Search code examples
pythonpython-3.xpython-itertools

Most efficient way to convert/unpack an itertools.chain object to an unordered and ordered list


Other than using the list and sorted methods to convert an itertools.chain object to get an unordered and ordered list, respectively, are there more efficient ways of doing the same in python3? I read in this answer that list is for debugging. Is this true?

Below is an example code where I time the processes:

from itertools import chain
from time import time

def foo(n):
        for i in range(n):
            yield range(n)

def check(n):
    # check list method
    start = time()
    a = list(itertools.chain.from_iterable(foo(n)))
    end = time()- start
    print('Time for list = ', end)
    # check sorted method
    start = time()
    b = sorted(itertools.chain.from_iterable(foo(n)))
    end = time()- start
    print('Time for sorted = ', end)

Results:

>>> check(1000)
Time for list =  0.04650092124938965
Time for sorted =  0.08582258224487305
>>> check(10000)
Time for list =  1.615750789642334
Time for sorted =  8.84056806564331
>>>

Solution

  • Other than using the list and sorted methods to convert an itertools.chain object to get an unordered and ordered list, respectively, are there more efficient ways of doing the same in python3?
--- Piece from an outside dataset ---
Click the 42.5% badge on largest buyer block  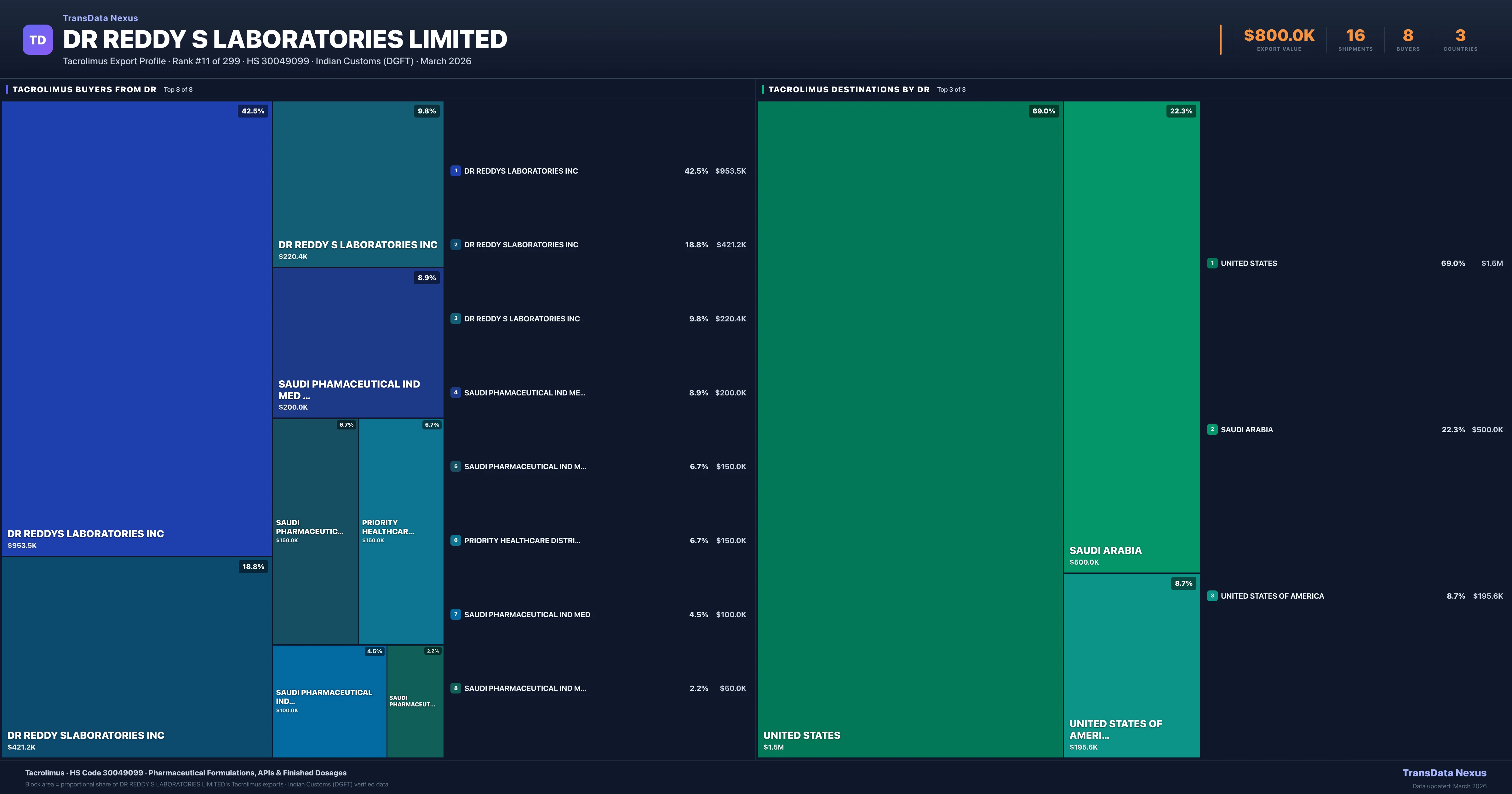pos(253,111)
    simple answer: no. When working with the python generators and iterators, the only caveat you have to avoid is to convert a generator into a list, then into a generator, then into a list again etc…

    i.e. a chain like that would be stupid:

    list(sorted(list(filter(list(map(…
    

    because you would then lose all the added value of the generators.
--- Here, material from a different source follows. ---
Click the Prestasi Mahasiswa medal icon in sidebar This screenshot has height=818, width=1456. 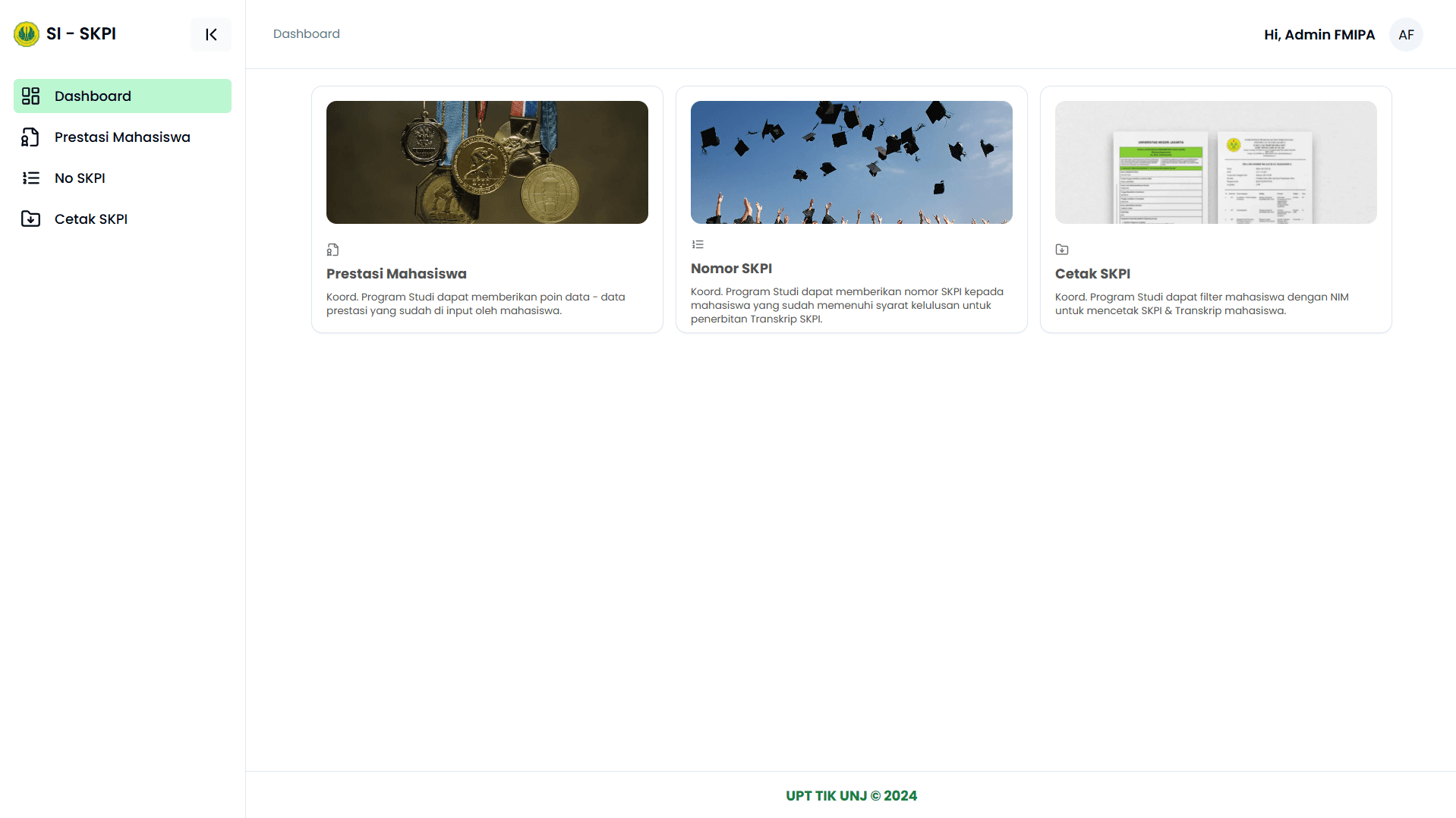30,137
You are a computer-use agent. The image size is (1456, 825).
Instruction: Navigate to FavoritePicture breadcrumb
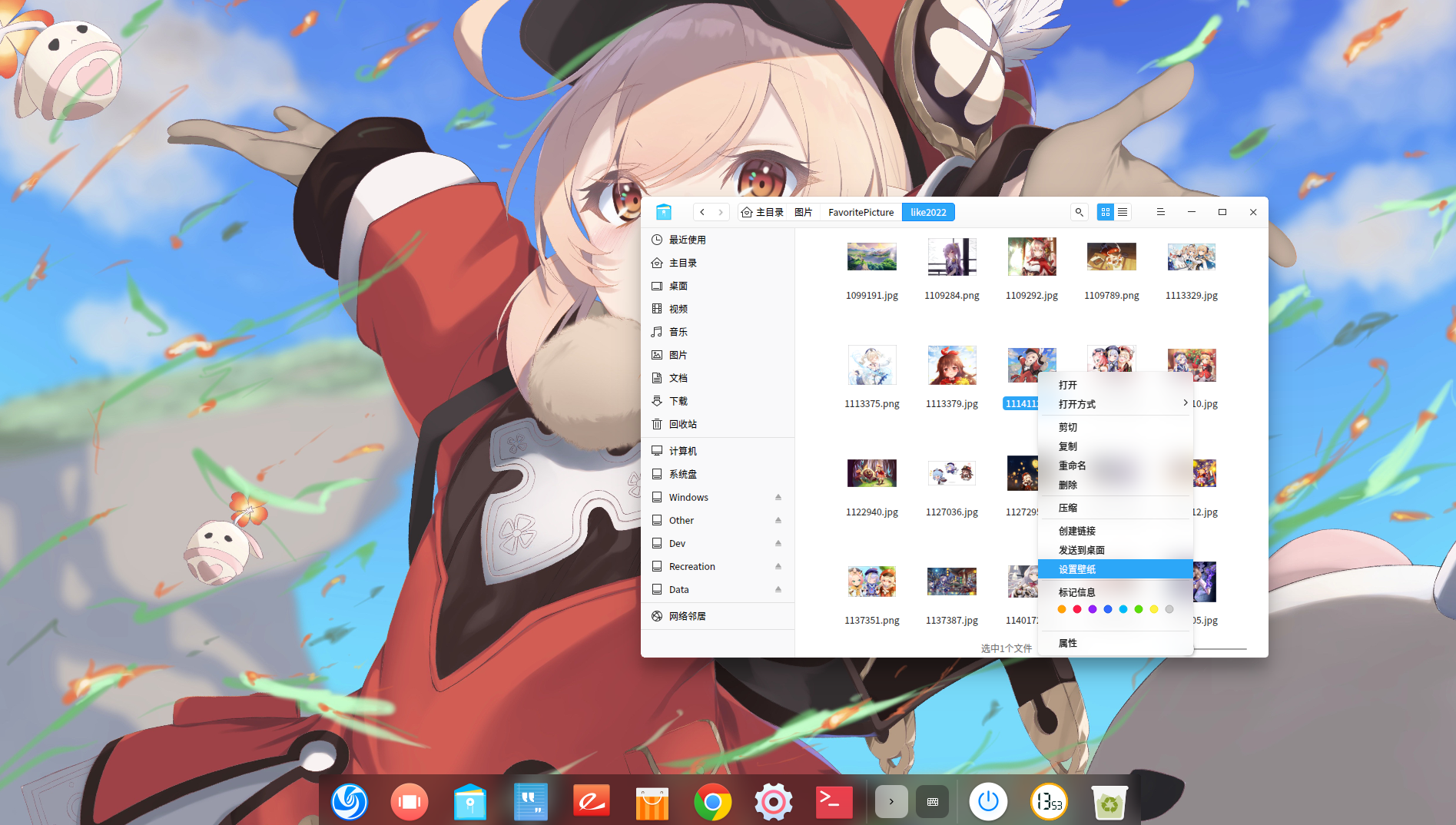(x=861, y=212)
    I read in this answer that list is for debugging. Is this true?

    it depends on your context, generally speaking a list() is not for debugging, it's a different way to represent an iterable.

    You might want to use a list() if you need to access an element at a given index, or if you want to know the length of the dataset. You'll want to not use a list() if you can consume the data as it goes.
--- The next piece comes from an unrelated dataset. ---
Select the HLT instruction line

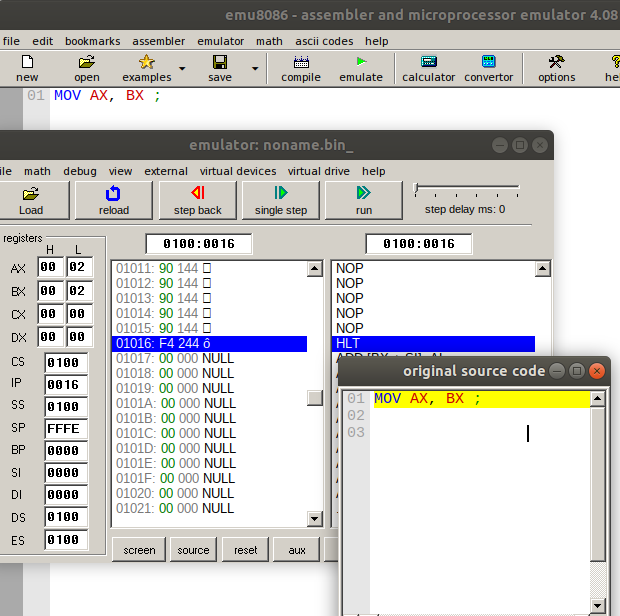[432, 343]
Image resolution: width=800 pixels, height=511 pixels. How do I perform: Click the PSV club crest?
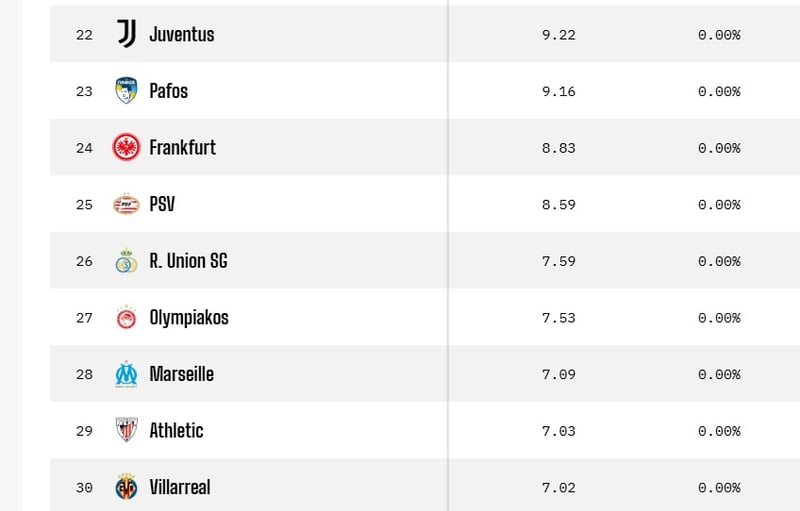pos(126,204)
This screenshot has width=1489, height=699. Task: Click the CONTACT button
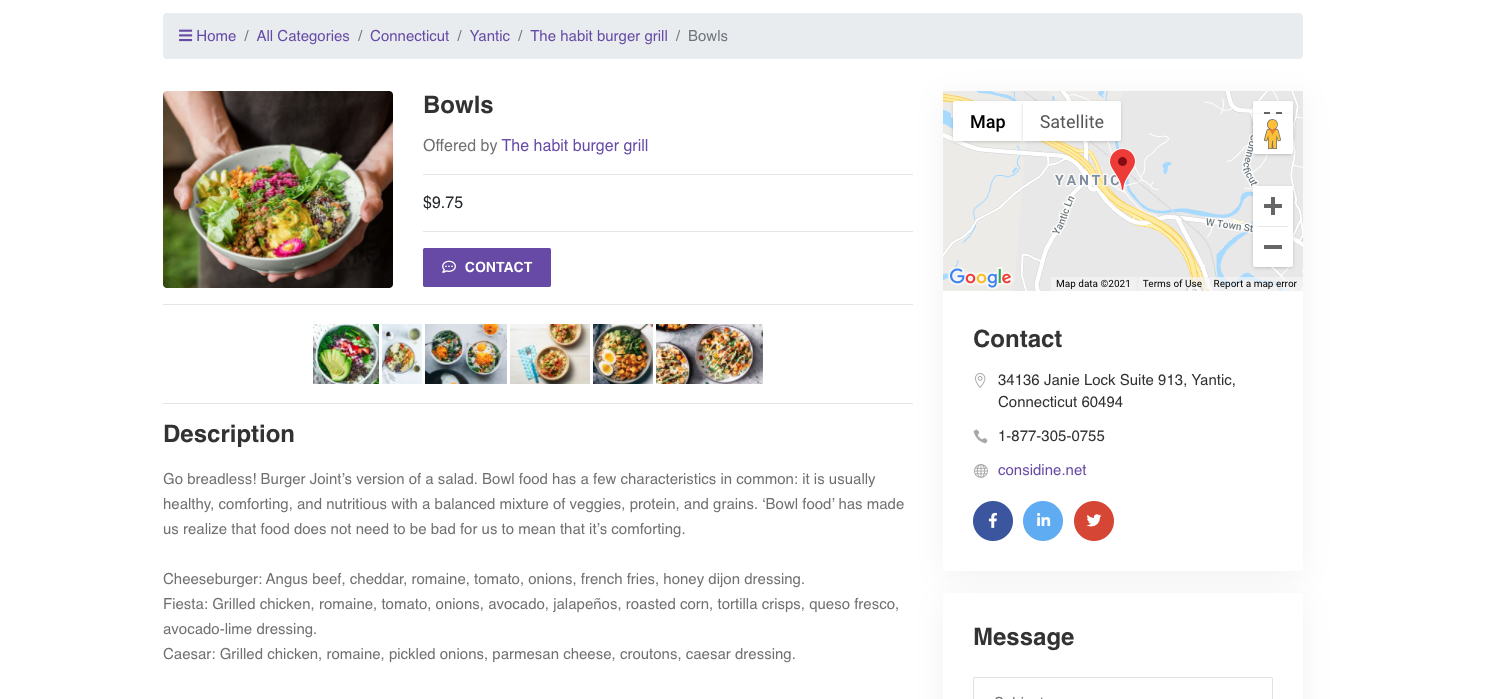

    Think of all the generators/iterator scheme as a way to apply an algorithm for each item as they are available, whereas you work on lists as bulk.

    About the question you quote, the question is very specific, and it asks how it can introspect a generator from the REPL, in order to know what is inside. And the advice from the person who answered this is to use the list(chain) only for introspection, but keep as it was originally.